Brief =>
Beneath this line are the data; copy exactly the part of them that opens with the line containing "The height and" and closes with the line containing "Click the 'N/A = not applicable' legend text", and only that part.

Given entries =>
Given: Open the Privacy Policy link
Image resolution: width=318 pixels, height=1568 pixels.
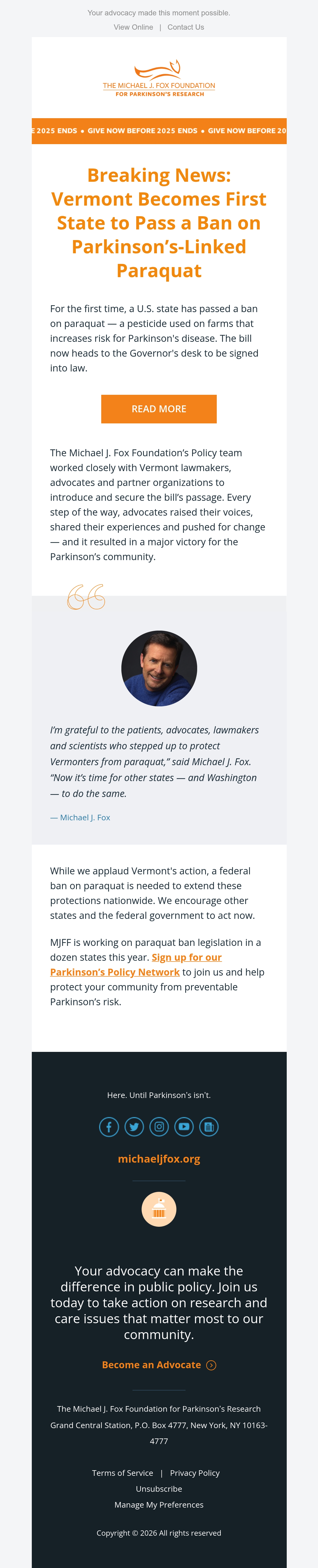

---

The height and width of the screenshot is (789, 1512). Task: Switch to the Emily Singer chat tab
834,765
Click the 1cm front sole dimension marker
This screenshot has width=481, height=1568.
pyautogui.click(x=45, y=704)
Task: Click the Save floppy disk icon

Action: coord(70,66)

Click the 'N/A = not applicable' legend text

Task output =>
The height and width of the screenshot is (789, 1512). Task: Switch to the Emily Singer chat tab
834,765
Click the 1cm front sole dimension marker
This screenshot has width=481, height=1568.
pyautogui.click(x=45, y=704)
Task: Click the Save floppy disk icon

Action: coord(70,66)

Click the 'N/A = not applicable' legend text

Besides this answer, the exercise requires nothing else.